Cricket – ‘Ab Praveen Kumar English bolega’


May 3, 2015

Praveen Kumar last played for India in 2012. After two years in wilderness and depression, he returned to IPL. Sriram Veera meets the street-smart swing bowler who is now at peace with himself, dreams of becoming a bowling coach and is learning a new language.

May 3, 2015

Praveen Kumar last played for India in 2012. After two years in wilderness and depression, he returned to IPL. Sriram Veera meets the street-smart swing bowler who is now at peace with himself, dreams of becoming a bowling coach and is learning a new language.

"Social media? Mujhe acha nahi lagta! Koi zaroorat nahi ki mein apne aap ko expose karoon. Log jaante hain mujhe. (I don't like it, I don't need to expose my life to the world, people know me)," says Praveen Kumar.
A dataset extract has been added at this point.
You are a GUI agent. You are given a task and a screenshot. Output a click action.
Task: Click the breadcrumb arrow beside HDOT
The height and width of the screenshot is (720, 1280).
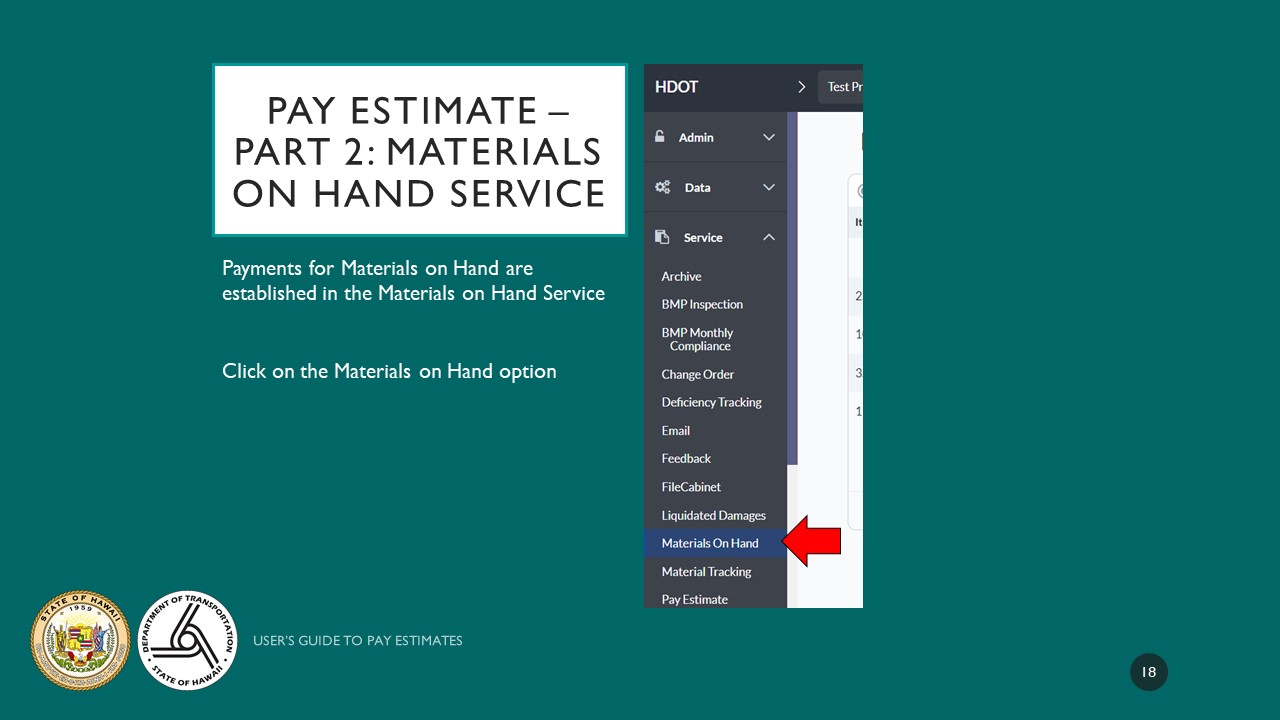point(801,87)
Praveen Kumar is talking about the Indian philosopher Chanakya and Hussain Zaidi, a raconteur of tantalising tales from the underworld. His ringtone is the gruffly voice of Amitabh Bachchan speaking a dialogue from a movie. He talks about how he loves the sound of guns and relishes target shooting. He swears “mummy kasam” that he has never physically hit anyone in his life, goes all sweet about his Labradors, and turns mush about his two-year old daughter Saaya. And talks ambitious about his new dream to become a bowling coach. “Ab PK English bolega," says the new PK in his old style.

Through his career, all sorts of things have sprung up about him. Sometimes, he is following a doctor with a rifle in his hand, getting a bad rap from a match referee, yanking out stumps from the nets and threatening a bunch of unruly fans who were riling Rohit Sharma.

So much so that it’s easy to forget this man was hailed as “Magician” by Manoj Prabhakar and dazzled the world with his swinging skills in the 2008 tri-series final against Australia during his early days or even in 2011, the year he played his last Test in England. In between he played 68 ODIs and 6 Tests and took 104 international wickets while pursuing the dying art of swing bowling.

He might see himself as “mast maula” (carefree spirit), and to a large extent he is, but it’s clear that he is a very emotional man. So much negative stereotyping cannot but leave a mark on such a character. He still tries to shrug them off but inside it keeps bubbling, festering, like a faceless monster. It’s almost a futile battle when you don’t know who you are fighting against. Chanakya can help but as he says, “mobile mey yeh quotes sab acche lagte hain but real life kuch aur hai yaar” (These quotes sound good when someone forwards them on your mobile but real life is different).

Big family, bigger heart

So we start with his real life. Hailing from a large joint family of farmers and wrestlers, his interest was always in sports.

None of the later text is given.